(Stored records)

-=-=-

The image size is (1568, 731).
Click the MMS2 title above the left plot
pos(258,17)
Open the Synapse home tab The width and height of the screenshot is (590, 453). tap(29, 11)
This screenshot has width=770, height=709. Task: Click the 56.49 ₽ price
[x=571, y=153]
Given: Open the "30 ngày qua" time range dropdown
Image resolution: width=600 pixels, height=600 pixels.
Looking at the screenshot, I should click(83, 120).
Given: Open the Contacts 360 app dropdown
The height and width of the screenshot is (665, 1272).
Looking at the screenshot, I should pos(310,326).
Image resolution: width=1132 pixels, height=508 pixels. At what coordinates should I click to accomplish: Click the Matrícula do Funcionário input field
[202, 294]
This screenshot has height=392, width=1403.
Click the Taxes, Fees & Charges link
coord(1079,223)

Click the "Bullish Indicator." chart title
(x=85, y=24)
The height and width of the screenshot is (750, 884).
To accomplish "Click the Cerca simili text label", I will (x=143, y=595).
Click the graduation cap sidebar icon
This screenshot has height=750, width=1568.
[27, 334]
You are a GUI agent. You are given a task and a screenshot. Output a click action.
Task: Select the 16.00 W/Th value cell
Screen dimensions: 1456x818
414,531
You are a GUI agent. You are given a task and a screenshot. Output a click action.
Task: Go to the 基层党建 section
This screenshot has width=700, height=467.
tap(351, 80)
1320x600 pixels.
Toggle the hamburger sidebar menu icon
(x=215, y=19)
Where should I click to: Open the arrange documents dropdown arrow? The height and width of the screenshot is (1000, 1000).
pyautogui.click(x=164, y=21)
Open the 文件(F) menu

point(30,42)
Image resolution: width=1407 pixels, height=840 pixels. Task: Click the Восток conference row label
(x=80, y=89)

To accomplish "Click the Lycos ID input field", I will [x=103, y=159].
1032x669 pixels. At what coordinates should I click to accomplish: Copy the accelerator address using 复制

-=-=-

* ABOUT THIS TASK:
Nothing in the records may change; write them out again in full.

* TASK SOLUTION:
The image size is (1568, 731).
Click the MMS2 title above the left plot
pos(258,17)
Open the Synapse home tab The width and height of the screenshot is (590, 453). tap(29, 11)
This screenshot has width=770, height=709. Task: Click the 56.49 ₽ price
[x=571, y=153]
Given: Open the "30 ngày qua" time range dropdown
Image resolution: width=600 pixels, height=600 pixels.
Looking at the screenshot, I should click(83, 120).
Given: Open the Contacts 360 app dropdown
The height and width of the screenshot is (665, 1272).
Looking at the screenshot, I should pos(310,326).
Image resolution: width=1132 pixels, height=508 pixels. At what coordinates should I click to accomplish: Click the Matrícula do Funcionário input field
[202, 294]
This screenshot has height=392, width=1403.
Click the Taxes, Fees & Charges link
coord(1079,223)

Click the "Bullish Indicator." chart title
(x=85, y=24)
The height and width of the screenshot is (750, 884).
To accomplish "Click the Cerca simili text label", I will (x=143, y=595).
Click the graduation cap sidebar icon
This screenshot has height=750, width=1568.
[27, 334]
You are a GUI agent. You are given a task and a screenshot. Output a click action.
Task: Select the 16.00 W/Th value cell
Screen dimensions: 1456x818
414,531
You are a GUI agent. You are given a task and a screenshot. Output a click action.
Task: Go to the 基层党建 section
This screenshot has width=700, height=467.
tap(351, 80)
1320x600 pixels.
Toggle the hamburger sidebar menu icon
(x=215, y=19)
Where should I click to: Open the arrange documents dropdown arrow? The height and width of the screenshot is (1000, 1000).
pyautogui.click(x=164, y=21)
Open the 文件(F) menu

point(30,42)
Image resolution: width=1407 pixels, height=840 pixels. Task: Click the Восток conference row label
(x=80, y=89)

To accomplish "Click the Lycos ID input field", I will [x=103, y=159].
1032x669 pixels. At what coordinates should I click to accomplish: Copy the accelerator address using 复制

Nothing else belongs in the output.